- **Given exercise**:
Recast every line of the records below as a numbered list, leaving out any blank lines.

- **Data to process**:
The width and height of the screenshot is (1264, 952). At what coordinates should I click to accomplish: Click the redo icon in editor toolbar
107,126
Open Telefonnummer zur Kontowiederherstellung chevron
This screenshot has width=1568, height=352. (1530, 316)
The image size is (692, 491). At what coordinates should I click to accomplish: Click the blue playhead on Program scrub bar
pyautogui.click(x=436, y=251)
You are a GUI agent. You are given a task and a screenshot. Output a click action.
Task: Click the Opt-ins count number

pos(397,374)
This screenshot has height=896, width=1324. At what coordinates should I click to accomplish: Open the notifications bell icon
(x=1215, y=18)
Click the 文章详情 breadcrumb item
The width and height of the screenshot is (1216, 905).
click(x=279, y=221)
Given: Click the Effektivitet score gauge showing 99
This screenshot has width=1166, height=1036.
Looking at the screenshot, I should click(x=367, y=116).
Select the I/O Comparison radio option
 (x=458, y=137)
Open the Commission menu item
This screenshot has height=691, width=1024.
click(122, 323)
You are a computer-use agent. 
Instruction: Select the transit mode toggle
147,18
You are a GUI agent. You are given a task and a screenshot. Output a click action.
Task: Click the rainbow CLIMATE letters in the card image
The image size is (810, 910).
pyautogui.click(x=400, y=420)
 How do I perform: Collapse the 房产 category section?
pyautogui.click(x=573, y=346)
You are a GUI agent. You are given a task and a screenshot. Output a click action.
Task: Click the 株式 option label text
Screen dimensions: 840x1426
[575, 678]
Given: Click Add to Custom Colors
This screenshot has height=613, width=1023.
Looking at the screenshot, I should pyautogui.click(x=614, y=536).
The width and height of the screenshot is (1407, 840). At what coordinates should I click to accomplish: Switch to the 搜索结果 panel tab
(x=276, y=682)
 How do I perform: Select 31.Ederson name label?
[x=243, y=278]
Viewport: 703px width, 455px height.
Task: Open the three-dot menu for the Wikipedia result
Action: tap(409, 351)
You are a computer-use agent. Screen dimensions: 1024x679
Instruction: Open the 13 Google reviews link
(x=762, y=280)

- **Correct response**:
1. The width and height of the screenshot is (1264, 952). At what coordinates should I click to accomplish: Click the redo icon in editor toolbar
2. 107,126
3. Open Telefonnummer zur Kontowiederherstellung chevron
4. This screenshot has width=1568, height=352. (1530, 316)
5. The image size is (692, 491). At what coordinates should I click to accomplish: Click the blue playhead on Program scrub bar
6. pyautogui.click(x=436, y=251)
7. You are a GUI agent. You are given a task and a screenshot. Output a click action.
8. Task: Click the Opt-ins count number
9. pos(397,374)
10. This screenshot has height=896, width=1324. At what coordinates should I click to accomplish: Open the notifications bell icon
11. (x=1215, y=18)
12. Click the 文章详情 breadcrumb item
13. The width and height of the screenshot is (1216, 905).
14. click(x=279, y=221)
15. Given: Click the Effektivitet score gauge showing 99
16. This screenshot has width=1166, height=1036.
17. Looking at the screenshot, I should click(x=367, y=116).
18. Select the I/O Comparison radio option
19.  (x=458, y=137)
20. Open the Commission menu item
21. This screenshot has height=691, width=1024.
22. click(122, 323)
23. You are a computer-use agent. 
24. Instruction: Select the transit mode toggle
25. 147,18
26. You are a GUI agent. You are given a task and a screenshot. Output a click action.
27. Task: Click the rainbow CLIMATE letters in the card image
28. The image size is (810, 910).
29. pyautogui.click(x=400, y=420)
30.  How do I perform: Collapse the 房产 category section?
31. pyautogui.click(x=573, y=346)
32. You are a GUI agent. You are given a task and a screenshot. Output a click action.
33. Task: Click the 株式 option label text
34. Screen dimensions: 840x1426
35. [575, 678]
36. Given: Click Add to Custom Colors
37. This screenshot has height=613, width=1023.
38. Looking at the screenshot, I should pyautogui.click(x=614, y=536).
39. The width and height of the screenshot is (1407, 840). At what coordinates should I click to accomplish: Switch to the 搜索结果 panel tab
40. (x=276, y=682)
41.  How do I perform: Select 31.Ederson name label?
42. [x=243, y=278]
43. Viewport: 703px width, 455px height.
44. Task: Open the three-dot menu for the Wikipedia result
45. Action: tap(409, 351)
46. You are a computer-use agent. Screen dimensions: 1024x679
47. Instruction: Open the 13 Google reviews link
48. (x=762, y=280)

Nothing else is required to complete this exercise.